# MATERIAL PROVIDED start

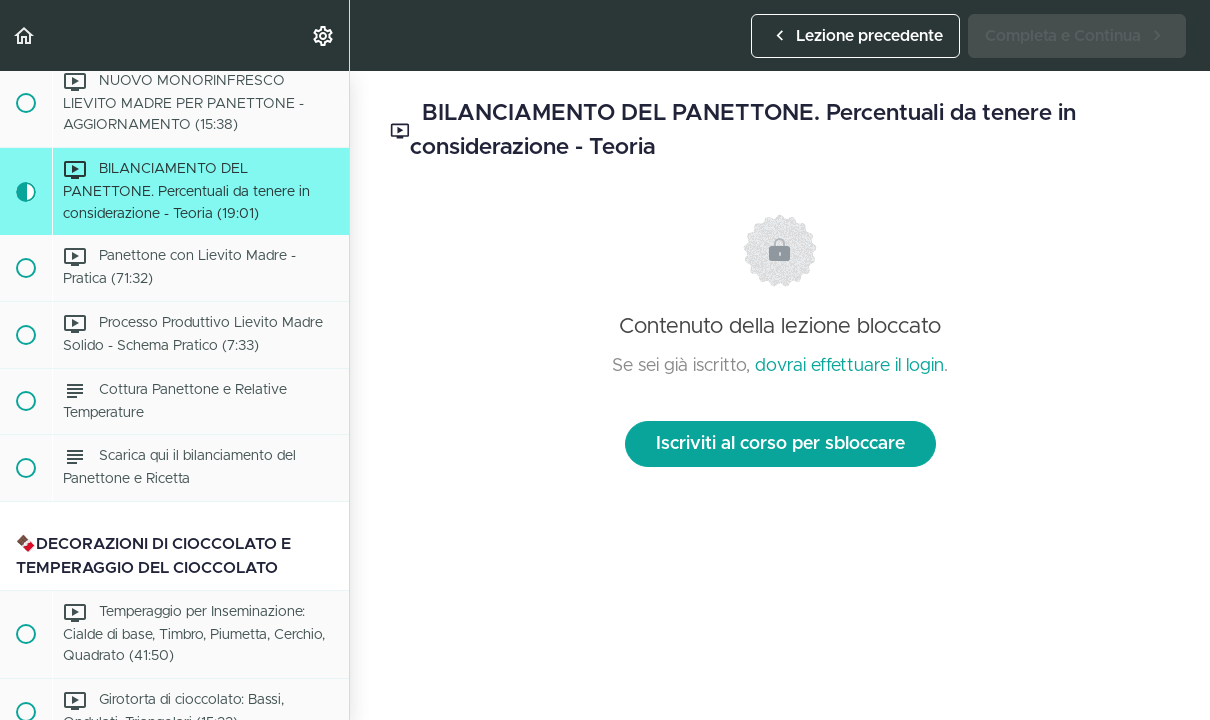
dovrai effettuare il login (849, 366)
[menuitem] (324, 35)
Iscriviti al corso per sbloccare (780, 444)
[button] (25, 35)
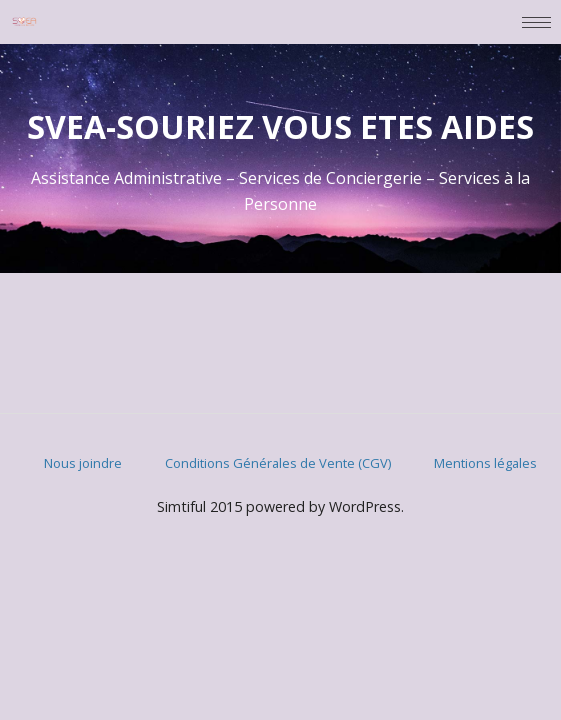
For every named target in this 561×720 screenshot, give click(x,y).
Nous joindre (83, 463)
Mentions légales (485, 463)
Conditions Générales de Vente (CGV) (278, 463)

# MATERIAL PROVIDED end

Copy out each row above that contains the word "give".

## [RESPONSE]
For every named target in this 561×720 screenshot, give click(x,y).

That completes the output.